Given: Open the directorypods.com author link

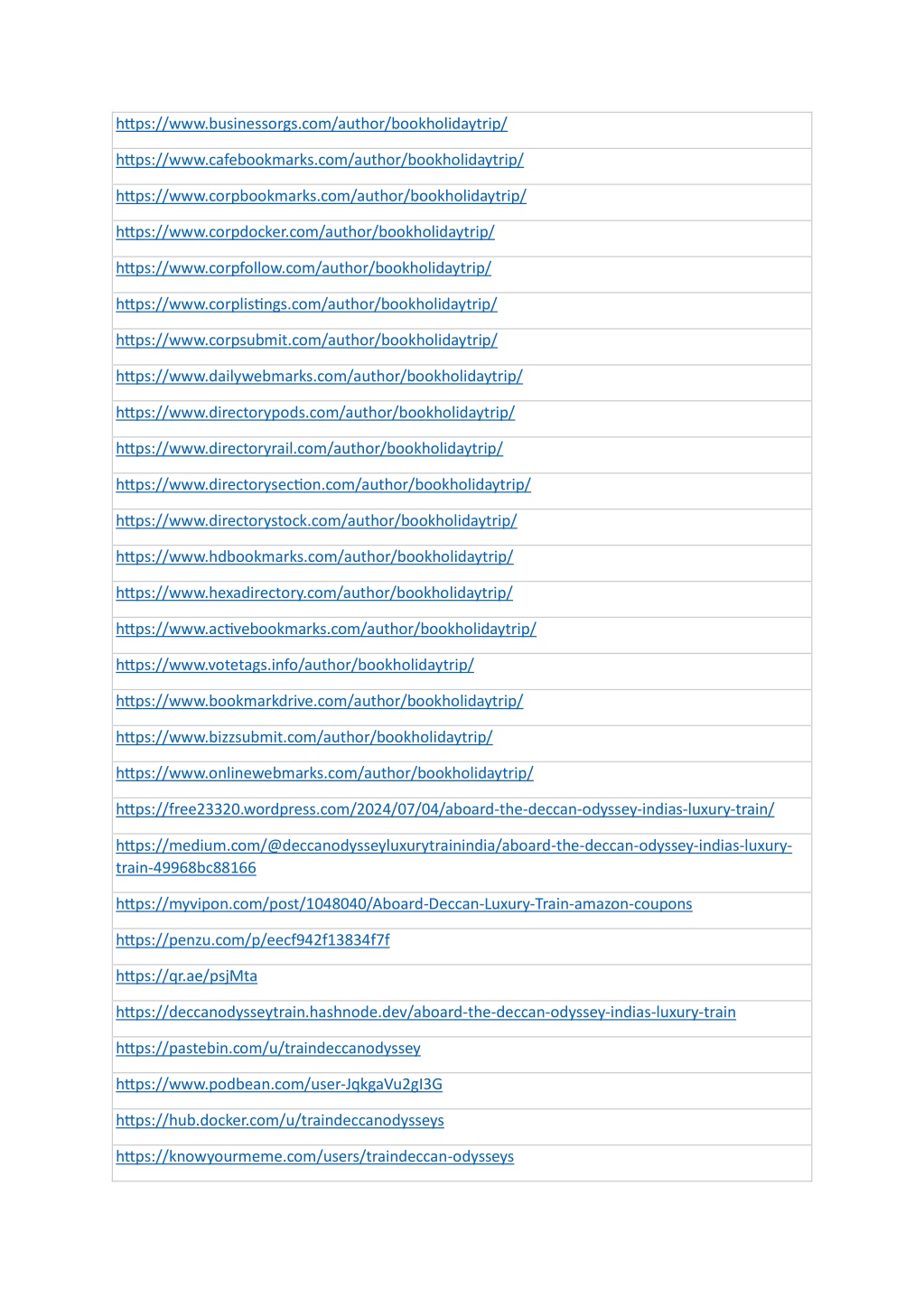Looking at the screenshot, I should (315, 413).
+---+
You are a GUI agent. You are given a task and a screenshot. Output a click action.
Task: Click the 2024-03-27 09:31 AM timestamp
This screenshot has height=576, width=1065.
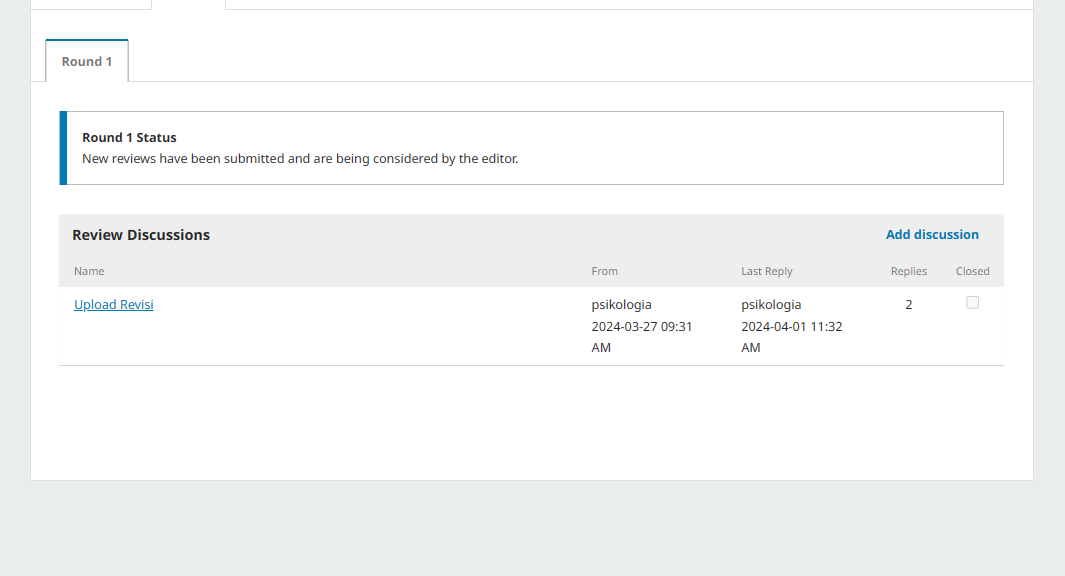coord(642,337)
+---+
EXERCISE INSTRUCTIONS:
Copy the rows from the line with "You are a GUI" to the line with "coord(642,337)", both of those lines included, word for word. Leave the picture out of your copy.

COMPLETE ANSWER:
You are a GUI agent. You are given a task and a screenshot. Output a click action.
Task: Click the 2024-03-27 09:31 AM timestamp
This screenshot has height=576, width=1065.
coord(642,337)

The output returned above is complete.